Kumba -

I agree with you about much of what you said, but i have to take exception to one thing.

My main issue with VOIP is that it is not as reliable as TDM and it never will be.

The problem is the Internet itself.

When I call my brother in California, my call steps up through the "pyramid" of exchanges going from my local Class 5 CO on the base of the pyramid perhaps all the way up to a Class 1 CO at the tip. Then it steps its way back down to a Class 5 CO in Orange County. When the circuit is established I have a dedicated circuit that is all mine (it may be a channel on a T - but it's MY channel). That circuit is all mine for the duration of the call and is only broken down upon disconnect. As a result, the maximum bandwidth available to me is only 56 or 64K but I've got all of that to myself.

What's wrong with that scenario from a military perspective?

Well, let's say a Class 2 office (and there aren't too many of those!)is in Sheboygen and the Russians find out about it. Prior to launching WWIII they explode a small thermonuclear device over Sheboygen. Now I can call the Bronx or Westchester, but I may not be able to call DC or certainly not Cheyenne Mountain.

Unacceptable to the DOD and the Pentagon.

It was too late for the government to redesign the telephone network (they tried to an extent with AUTOVON - but that's another thread), but it wasn't too late to start fresh with this brand new DATA network (Arpanet) that was being developed. As a result the Internet was designed that if I want to "place a data call" to someone in California, my router sends out packets not just on one route, but on MULTIPLE SIMULTANEOUS routes. This way if Sheboygen gets nuked the call will still get through.

It won't get through with the same immediacy as a voice call, but it will eventually get through and it has the potential for a heck of a lot more bandwidth then a voice call.

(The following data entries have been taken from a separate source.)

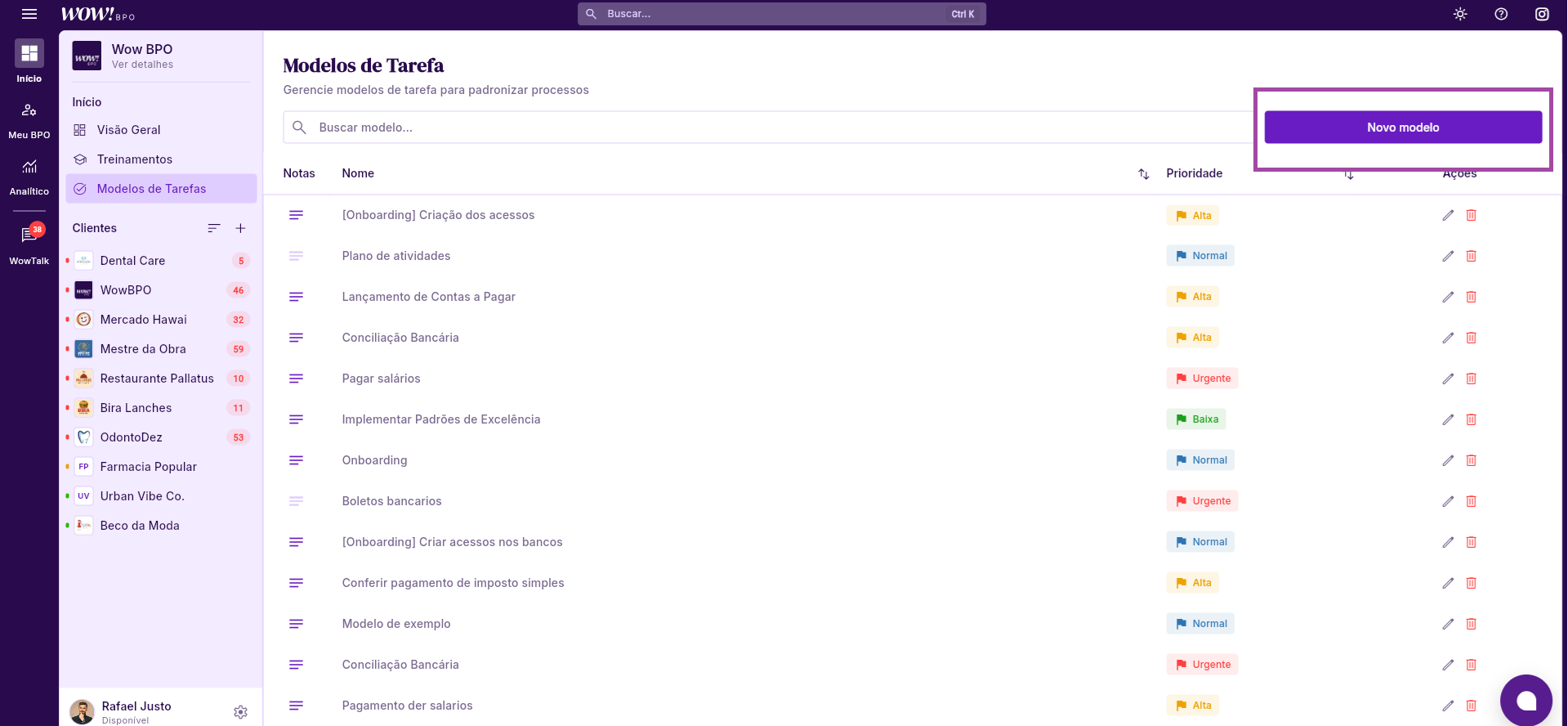
Task: Click the Urgente priority tag on Boletos bancarios
Action: pos(1202,501)
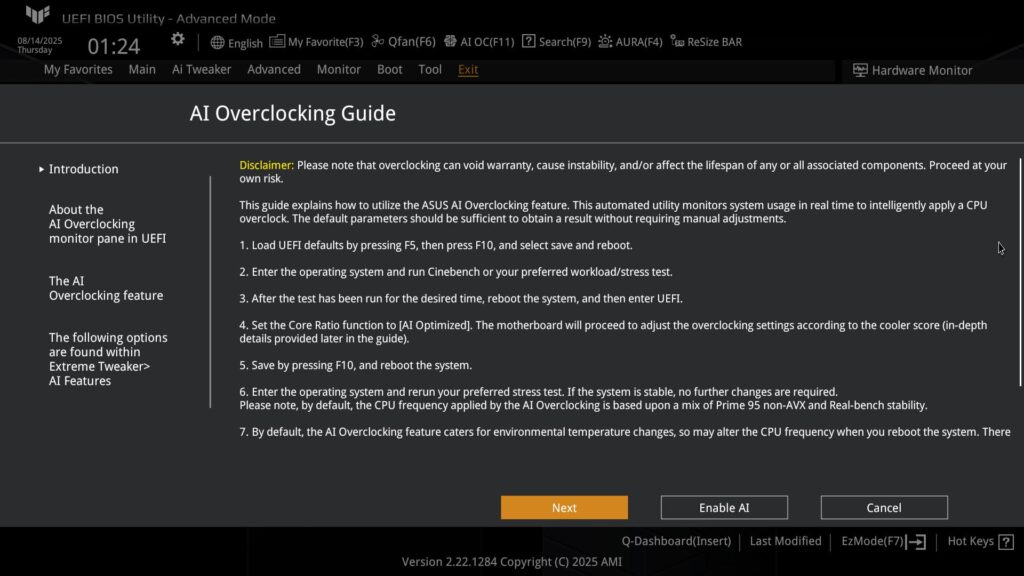Click the Enable AI button
The height and width of the screenshot is (576, 1024).
pos(724,507)
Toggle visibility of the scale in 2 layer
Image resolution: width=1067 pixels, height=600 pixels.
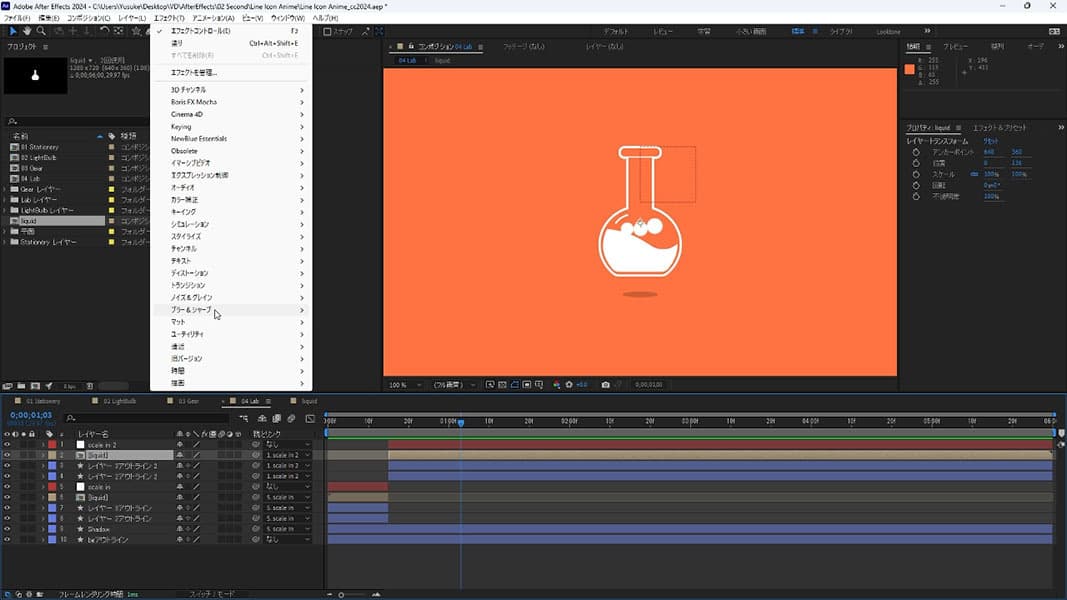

This is great for data but it SUCKS for voice. Voice requires low bandwidth and high immediacy (is that a real word?)Data requires high bandwidth but not necessarily high immediacy.

When you put Voice over the Internet (NOT an INTRANET - the Internet)how do you guarantee immediacy? You can't. Sometimes the call will go through perfectly and sometimes it won't.

I took my CCNA and Cisco VOIP classes and I learned all the tricks you can try - but none of them are guaranteed once you hit the cloud.

That's the way the darn cloud was designed! Randomness! Keep America safe from the Commie Attack.

Which is why I think VOIP will always be a second class phone service.

That doesn't mean it won't take over, shoot - manual elevators with real operators beat the pants off automatic elevators for a whole host of reasons - and how many elevator operators do you see these days?


Sorry for the Rant, but this stuff makes me nuts.


Sam


"Where are we going and why are we in this hand basket?"